-------- SUPPLIED INFORMATION

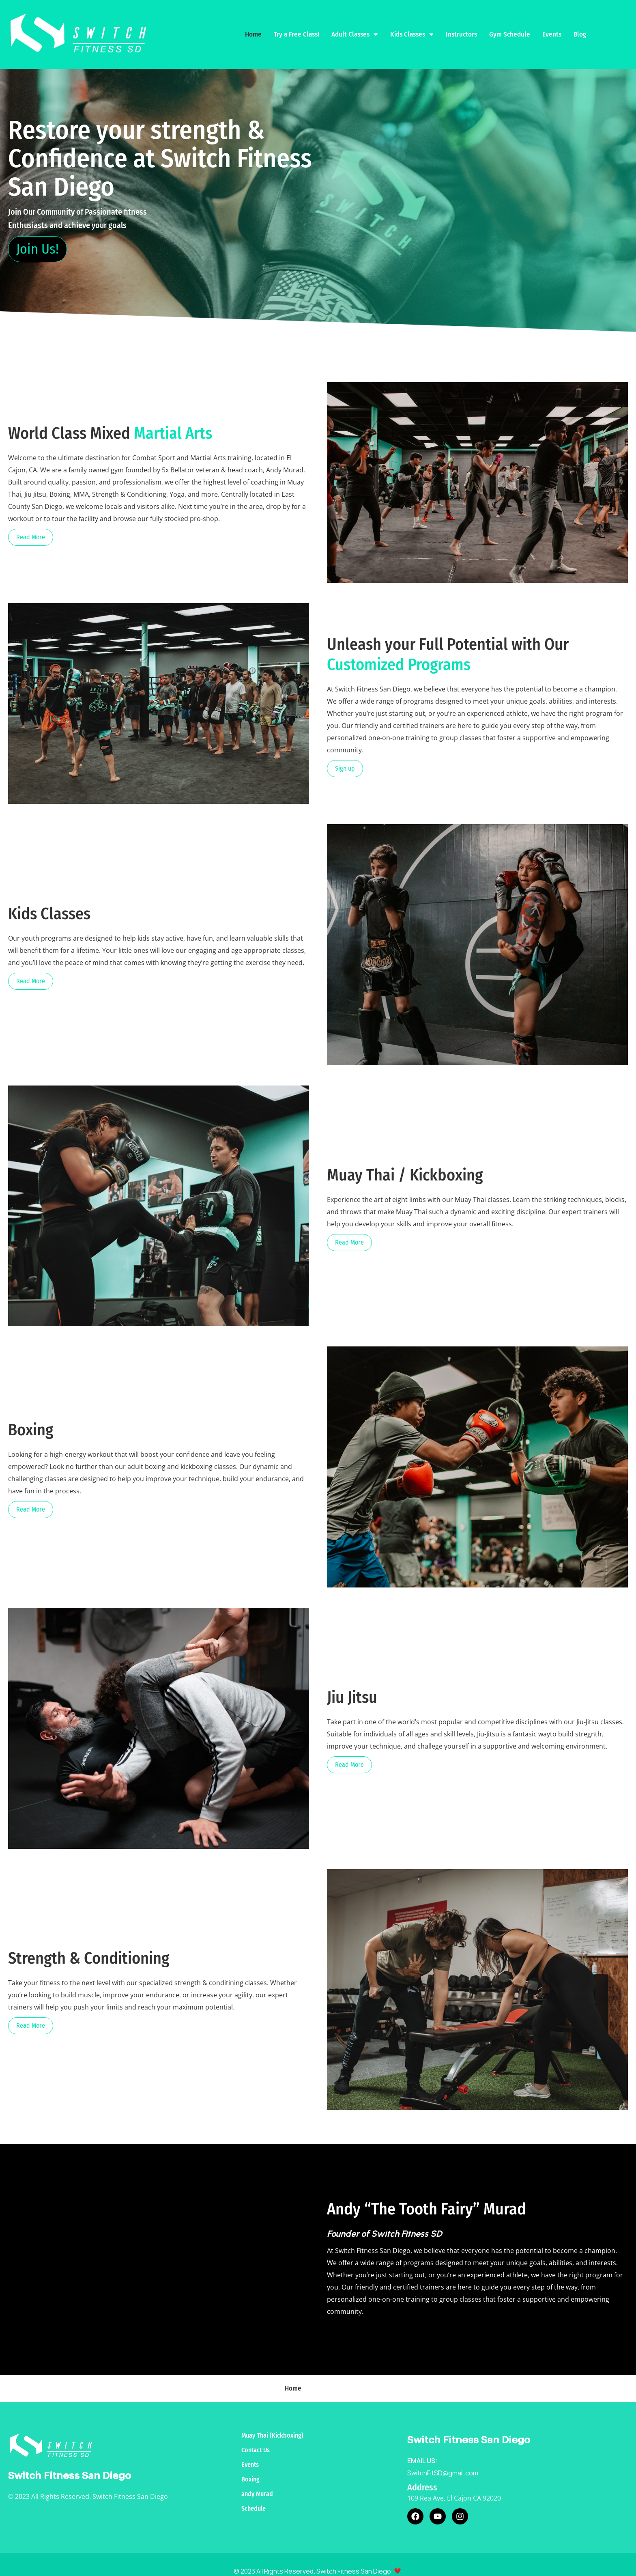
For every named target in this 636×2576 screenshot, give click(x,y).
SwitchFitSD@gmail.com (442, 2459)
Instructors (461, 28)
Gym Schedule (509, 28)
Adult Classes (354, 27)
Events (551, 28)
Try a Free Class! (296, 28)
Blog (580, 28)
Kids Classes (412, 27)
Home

----------------
-------- SUPPLIED INFORMATION

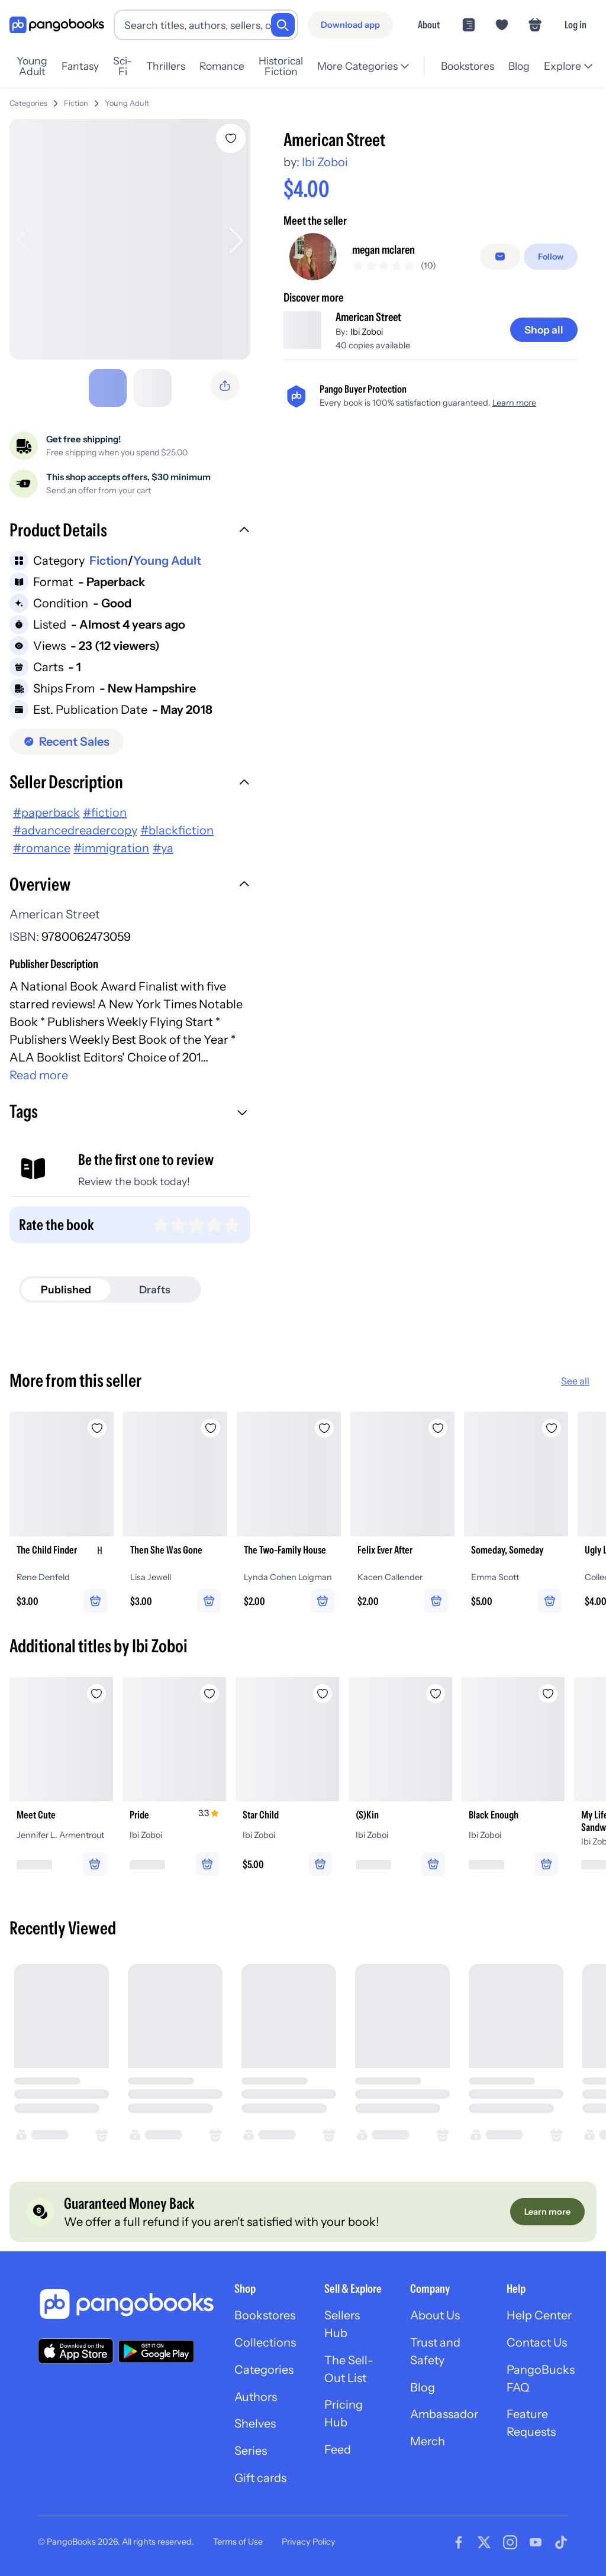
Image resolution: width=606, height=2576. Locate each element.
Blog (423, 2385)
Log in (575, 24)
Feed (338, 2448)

----------------
-------- SUPPLIED INFORMATION

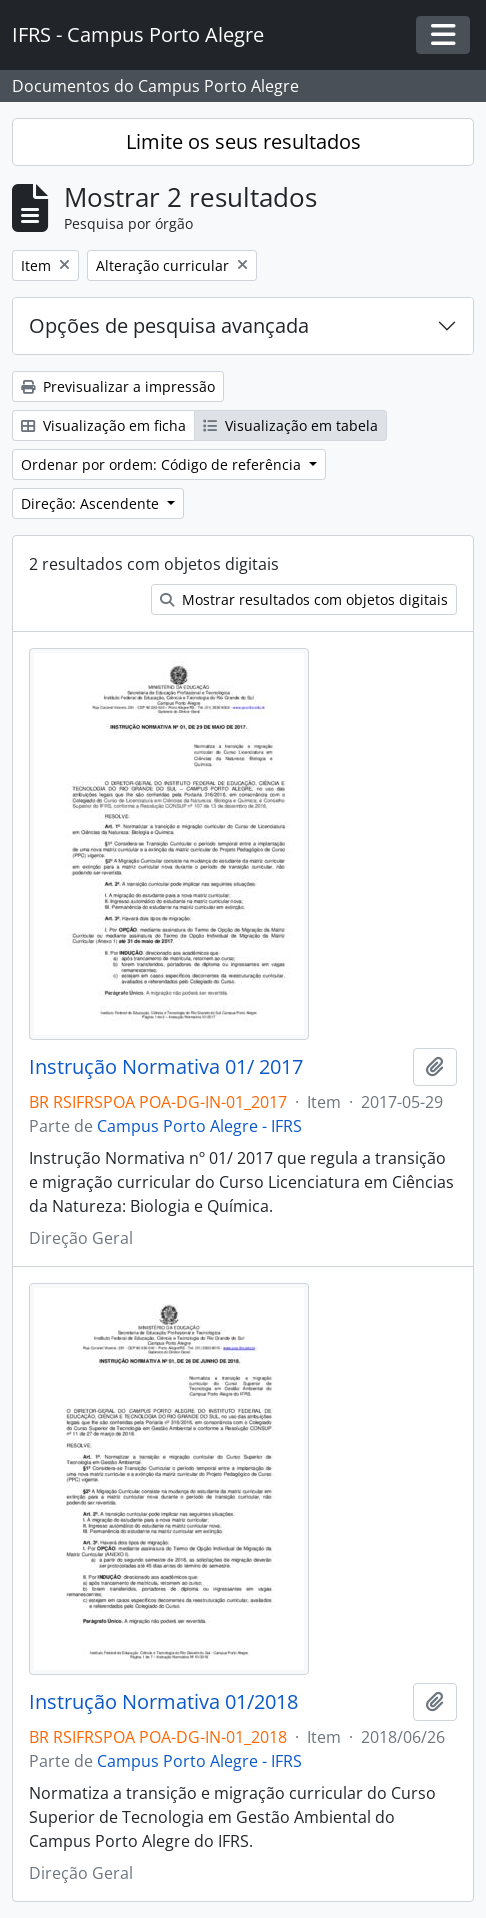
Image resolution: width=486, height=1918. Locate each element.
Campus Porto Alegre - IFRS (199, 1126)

----------------

**TASK INSTRUCTIONS:**
Rewrite the records starting at the line that has "For every named" and stopping after the line that has "Kids Classes (412, 27)", putting "Timetable" in place of "Schedule" and leaving everything else unchanged.

**FINAL ANSWER:**
For every named target in this 636×2576 screenshot, give click(x,y).
SwitchFitSD@gmail.com (442, 2459)
Instructors (461, 28)
Gym Timetable (509, 28)
Adult Classes (354, 27)
Events (551, 28)
Try a Free Class! (296, 28)
Blog (580, 28)
Kids Classes (412, 27)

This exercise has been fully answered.